Your answer must hold only the lines below from the line containing "Barbecuevorken (44, 64)" through the line containing "Veri Politikası (321, 1873)", each reproduced exactly.

◆ **Data supplied**:
---+---

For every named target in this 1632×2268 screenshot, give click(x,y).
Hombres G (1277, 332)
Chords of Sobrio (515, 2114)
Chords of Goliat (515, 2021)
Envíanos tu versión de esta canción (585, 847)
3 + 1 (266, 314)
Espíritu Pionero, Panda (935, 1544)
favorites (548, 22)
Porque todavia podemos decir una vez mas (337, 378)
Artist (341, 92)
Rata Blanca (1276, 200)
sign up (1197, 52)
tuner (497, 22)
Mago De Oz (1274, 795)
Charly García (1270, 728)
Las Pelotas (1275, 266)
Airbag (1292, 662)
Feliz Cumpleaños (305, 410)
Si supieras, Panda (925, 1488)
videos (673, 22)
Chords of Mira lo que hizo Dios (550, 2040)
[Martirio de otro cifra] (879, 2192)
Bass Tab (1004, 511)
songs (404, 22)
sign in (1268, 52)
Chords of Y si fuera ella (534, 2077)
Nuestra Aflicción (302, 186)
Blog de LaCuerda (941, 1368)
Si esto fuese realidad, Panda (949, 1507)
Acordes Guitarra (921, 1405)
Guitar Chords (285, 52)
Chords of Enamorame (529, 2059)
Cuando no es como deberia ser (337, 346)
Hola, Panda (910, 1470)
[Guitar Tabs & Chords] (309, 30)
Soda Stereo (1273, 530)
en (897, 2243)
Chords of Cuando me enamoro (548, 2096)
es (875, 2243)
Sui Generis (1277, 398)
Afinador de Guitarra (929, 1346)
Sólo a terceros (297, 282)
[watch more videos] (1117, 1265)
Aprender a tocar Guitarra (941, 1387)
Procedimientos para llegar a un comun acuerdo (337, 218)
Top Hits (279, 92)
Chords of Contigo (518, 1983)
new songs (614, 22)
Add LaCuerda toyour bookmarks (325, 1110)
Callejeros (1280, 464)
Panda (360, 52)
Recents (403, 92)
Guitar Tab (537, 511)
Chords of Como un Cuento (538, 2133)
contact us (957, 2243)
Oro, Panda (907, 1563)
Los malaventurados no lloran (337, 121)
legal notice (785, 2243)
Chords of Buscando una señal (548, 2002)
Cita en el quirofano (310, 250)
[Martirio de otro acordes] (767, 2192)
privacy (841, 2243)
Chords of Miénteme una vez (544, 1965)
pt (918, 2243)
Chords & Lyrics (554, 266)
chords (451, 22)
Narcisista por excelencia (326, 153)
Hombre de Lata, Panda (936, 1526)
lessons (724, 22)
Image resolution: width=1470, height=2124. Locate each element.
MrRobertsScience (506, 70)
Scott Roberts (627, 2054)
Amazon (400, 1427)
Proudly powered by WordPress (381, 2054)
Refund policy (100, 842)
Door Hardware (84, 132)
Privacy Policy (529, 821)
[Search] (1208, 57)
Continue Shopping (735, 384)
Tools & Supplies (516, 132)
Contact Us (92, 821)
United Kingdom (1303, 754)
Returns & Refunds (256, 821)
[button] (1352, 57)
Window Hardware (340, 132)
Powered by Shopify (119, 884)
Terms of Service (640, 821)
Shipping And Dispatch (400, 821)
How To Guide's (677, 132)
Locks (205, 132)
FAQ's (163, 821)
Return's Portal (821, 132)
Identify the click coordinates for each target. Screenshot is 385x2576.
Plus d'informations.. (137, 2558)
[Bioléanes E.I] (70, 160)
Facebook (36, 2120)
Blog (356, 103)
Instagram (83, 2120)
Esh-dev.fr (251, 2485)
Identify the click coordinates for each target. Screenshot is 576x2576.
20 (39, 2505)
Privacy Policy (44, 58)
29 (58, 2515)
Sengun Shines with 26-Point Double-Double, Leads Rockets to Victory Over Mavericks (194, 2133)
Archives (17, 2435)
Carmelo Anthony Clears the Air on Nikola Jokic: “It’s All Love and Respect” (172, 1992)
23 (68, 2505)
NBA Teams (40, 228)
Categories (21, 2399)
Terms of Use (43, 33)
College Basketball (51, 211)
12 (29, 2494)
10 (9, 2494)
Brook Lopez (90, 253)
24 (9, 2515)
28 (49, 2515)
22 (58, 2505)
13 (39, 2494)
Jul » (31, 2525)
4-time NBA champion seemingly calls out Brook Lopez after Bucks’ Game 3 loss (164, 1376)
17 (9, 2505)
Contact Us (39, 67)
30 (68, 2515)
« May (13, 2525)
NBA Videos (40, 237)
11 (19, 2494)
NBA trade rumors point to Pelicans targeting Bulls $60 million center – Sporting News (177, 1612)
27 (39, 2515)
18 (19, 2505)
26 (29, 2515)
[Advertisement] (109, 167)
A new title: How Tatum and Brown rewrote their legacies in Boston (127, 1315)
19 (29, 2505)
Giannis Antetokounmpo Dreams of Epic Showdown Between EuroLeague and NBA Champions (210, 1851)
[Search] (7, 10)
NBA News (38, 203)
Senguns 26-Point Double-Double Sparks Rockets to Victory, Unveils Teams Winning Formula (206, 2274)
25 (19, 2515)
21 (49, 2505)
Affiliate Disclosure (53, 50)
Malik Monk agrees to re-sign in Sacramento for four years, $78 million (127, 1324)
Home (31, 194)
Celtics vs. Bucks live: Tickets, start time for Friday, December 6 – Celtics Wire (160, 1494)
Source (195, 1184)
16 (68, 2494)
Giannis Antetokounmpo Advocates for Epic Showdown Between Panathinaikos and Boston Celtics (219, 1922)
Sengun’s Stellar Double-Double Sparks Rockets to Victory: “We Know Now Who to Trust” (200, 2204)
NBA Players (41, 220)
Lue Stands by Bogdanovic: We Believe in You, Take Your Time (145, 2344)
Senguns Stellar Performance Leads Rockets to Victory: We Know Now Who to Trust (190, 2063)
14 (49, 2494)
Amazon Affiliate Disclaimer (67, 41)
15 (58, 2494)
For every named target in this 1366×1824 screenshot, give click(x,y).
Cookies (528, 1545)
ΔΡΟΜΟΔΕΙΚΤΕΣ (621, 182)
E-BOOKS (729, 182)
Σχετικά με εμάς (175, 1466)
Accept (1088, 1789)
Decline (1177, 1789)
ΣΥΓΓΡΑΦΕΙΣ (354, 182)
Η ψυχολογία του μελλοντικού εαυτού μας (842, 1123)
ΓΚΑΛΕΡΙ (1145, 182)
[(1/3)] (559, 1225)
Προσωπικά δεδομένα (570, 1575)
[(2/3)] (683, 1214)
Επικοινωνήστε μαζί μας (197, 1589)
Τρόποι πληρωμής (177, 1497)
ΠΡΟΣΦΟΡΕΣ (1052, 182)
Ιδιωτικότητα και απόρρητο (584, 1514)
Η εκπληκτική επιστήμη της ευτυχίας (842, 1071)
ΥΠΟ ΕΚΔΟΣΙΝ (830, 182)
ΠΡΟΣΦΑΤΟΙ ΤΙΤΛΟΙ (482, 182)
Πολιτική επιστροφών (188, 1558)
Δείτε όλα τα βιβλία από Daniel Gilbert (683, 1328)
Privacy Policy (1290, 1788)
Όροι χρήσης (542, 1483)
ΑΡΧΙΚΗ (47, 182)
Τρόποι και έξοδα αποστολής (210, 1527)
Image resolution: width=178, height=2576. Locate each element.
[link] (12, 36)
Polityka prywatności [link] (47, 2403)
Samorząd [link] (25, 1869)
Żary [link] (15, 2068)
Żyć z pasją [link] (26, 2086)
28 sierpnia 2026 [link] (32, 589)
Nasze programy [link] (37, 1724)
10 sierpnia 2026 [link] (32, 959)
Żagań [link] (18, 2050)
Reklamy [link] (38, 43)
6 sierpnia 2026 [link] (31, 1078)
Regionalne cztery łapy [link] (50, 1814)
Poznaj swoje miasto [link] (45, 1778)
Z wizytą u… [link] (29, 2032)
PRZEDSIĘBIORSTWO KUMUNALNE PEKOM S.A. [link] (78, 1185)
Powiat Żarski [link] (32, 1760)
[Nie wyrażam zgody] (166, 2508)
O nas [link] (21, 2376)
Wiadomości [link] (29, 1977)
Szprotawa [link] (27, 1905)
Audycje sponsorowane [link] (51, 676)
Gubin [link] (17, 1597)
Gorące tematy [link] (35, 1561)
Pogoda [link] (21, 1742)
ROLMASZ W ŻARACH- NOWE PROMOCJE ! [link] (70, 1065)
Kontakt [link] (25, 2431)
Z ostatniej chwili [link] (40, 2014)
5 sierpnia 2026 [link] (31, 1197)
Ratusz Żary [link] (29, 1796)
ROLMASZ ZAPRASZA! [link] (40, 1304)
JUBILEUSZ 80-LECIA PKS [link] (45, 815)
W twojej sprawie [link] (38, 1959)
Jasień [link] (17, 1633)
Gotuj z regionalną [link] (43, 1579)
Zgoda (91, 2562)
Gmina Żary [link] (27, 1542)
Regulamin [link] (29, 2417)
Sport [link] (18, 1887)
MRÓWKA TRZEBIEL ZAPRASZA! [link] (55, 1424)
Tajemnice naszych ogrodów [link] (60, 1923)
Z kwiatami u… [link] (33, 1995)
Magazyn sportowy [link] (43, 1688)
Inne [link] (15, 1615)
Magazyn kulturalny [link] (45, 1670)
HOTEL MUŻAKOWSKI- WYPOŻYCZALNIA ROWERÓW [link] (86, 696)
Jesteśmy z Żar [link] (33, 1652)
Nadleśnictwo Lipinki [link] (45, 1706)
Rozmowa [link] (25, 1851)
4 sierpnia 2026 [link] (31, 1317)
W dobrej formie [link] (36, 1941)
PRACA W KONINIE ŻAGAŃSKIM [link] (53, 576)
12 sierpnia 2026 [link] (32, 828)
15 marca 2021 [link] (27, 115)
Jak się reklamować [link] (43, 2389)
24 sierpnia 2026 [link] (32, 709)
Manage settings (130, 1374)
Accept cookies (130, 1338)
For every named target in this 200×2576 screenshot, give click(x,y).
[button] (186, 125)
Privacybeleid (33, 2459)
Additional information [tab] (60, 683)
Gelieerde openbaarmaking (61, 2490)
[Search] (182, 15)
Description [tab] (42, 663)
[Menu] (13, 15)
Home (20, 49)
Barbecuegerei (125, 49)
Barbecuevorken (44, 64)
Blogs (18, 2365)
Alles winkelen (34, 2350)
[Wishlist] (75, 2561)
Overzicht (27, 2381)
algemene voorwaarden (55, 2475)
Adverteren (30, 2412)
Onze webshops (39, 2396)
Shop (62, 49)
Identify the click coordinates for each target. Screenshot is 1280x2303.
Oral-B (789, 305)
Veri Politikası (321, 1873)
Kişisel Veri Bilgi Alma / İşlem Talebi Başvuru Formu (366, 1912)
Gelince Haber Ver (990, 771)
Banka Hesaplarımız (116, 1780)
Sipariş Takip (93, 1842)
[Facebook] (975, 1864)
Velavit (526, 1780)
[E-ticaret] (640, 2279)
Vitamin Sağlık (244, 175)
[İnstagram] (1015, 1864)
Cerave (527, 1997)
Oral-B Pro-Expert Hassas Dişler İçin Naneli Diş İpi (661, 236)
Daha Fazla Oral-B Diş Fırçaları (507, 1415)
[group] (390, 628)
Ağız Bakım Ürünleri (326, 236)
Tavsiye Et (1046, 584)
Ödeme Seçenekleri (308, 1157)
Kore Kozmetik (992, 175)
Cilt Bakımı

---+---

◆ **Answer**:
Barbecuevorken (44, 64)
Blogs (18, 2365)
Alles winkelen (34, 2350)
[Wishlist] (75, 2561)
Overzicht (27, 2381)
algemene voorwaarden (55, 2475)
Adverteren (30, 2412)
Onze webshops (39, 2396)
Shop (62, 49)
Identify the click coordinates for each target. Screenshot is 1280x2303.
Oral-B (789, 305)
Veri Politikası (321, 1873)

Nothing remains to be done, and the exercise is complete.